■ **Exercise prompt**: Work out how many lines below contain "agent". Provide only the figure.
╭─ Data
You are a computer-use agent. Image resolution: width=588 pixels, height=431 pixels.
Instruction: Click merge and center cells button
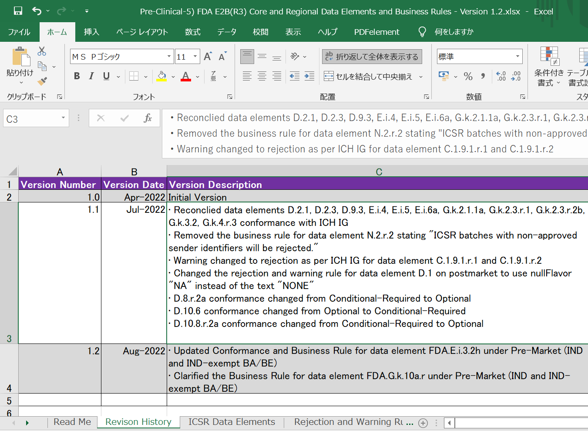(369, 77)
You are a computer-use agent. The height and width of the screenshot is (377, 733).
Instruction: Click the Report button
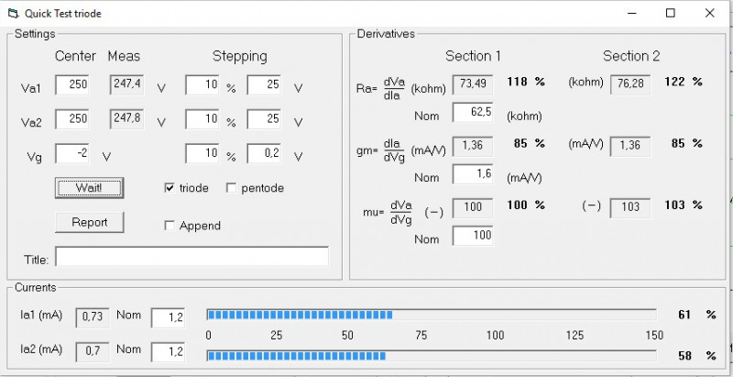pos(89,222)
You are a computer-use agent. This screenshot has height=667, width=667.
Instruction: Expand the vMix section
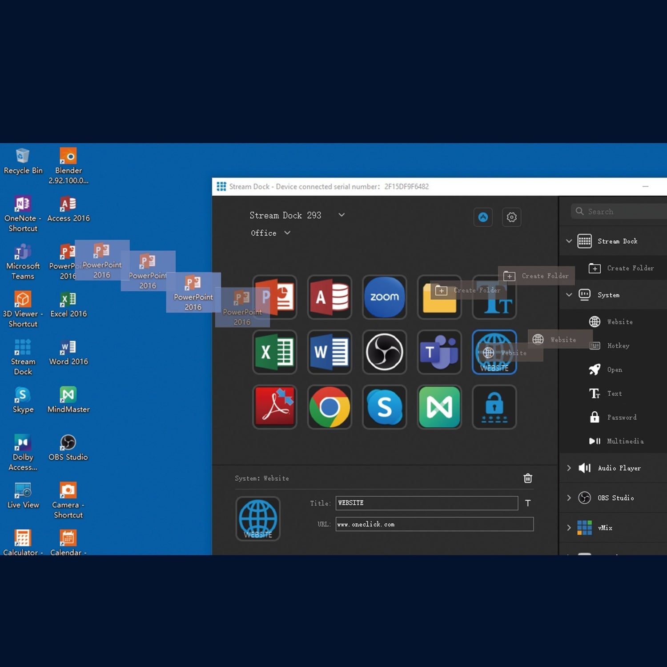[605, 527]
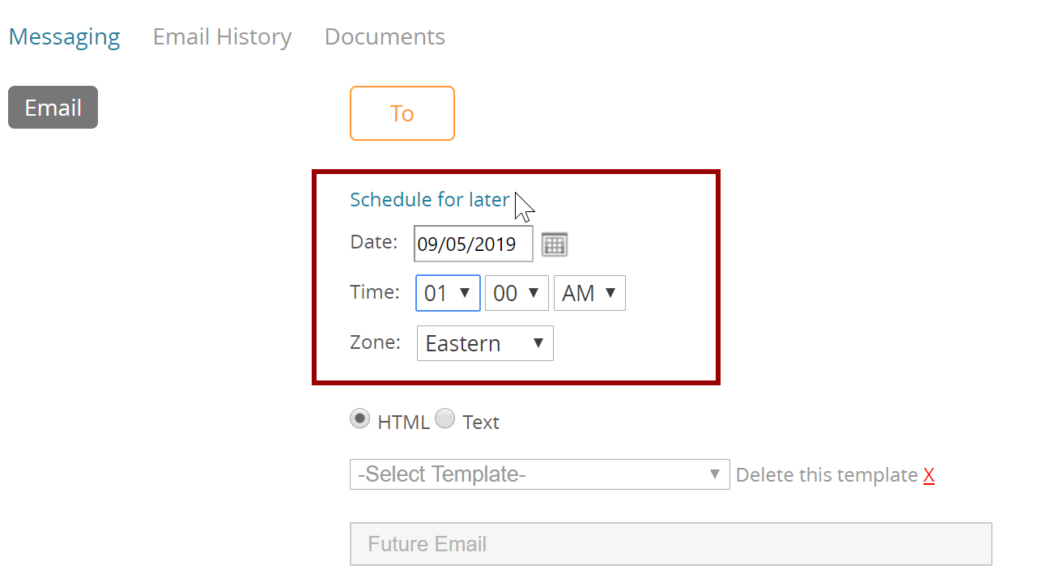Select the HTML radio button
The width and height of the screenshot is (1059, 582).
[x=360, y=418]
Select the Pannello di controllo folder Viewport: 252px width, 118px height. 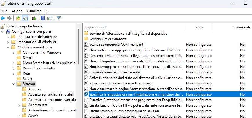click(39, 68)
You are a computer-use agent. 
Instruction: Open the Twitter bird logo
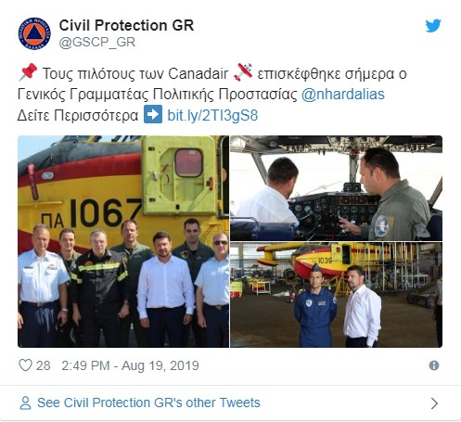(433, 26)
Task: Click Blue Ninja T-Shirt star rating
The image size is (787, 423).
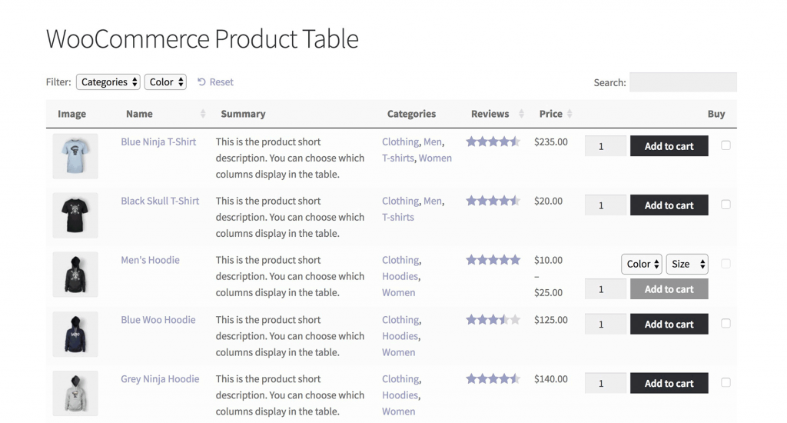Action: click(493, 142)
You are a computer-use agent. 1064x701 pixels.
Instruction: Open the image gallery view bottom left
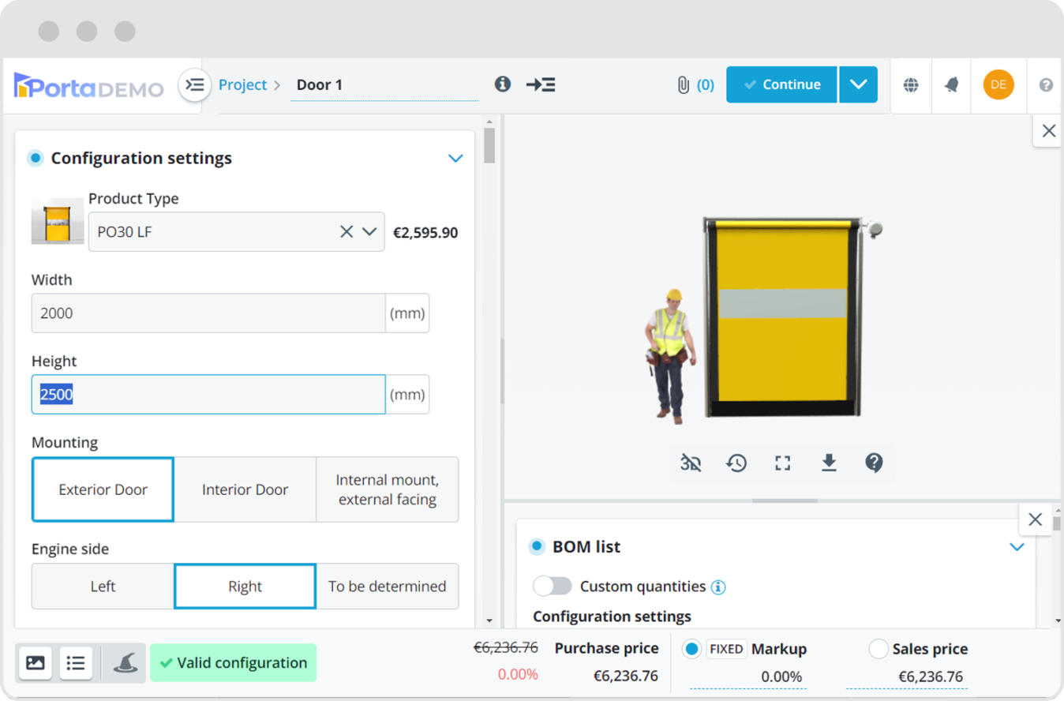[x=35, y=663]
╰─
■ **Output of the exercise**: 5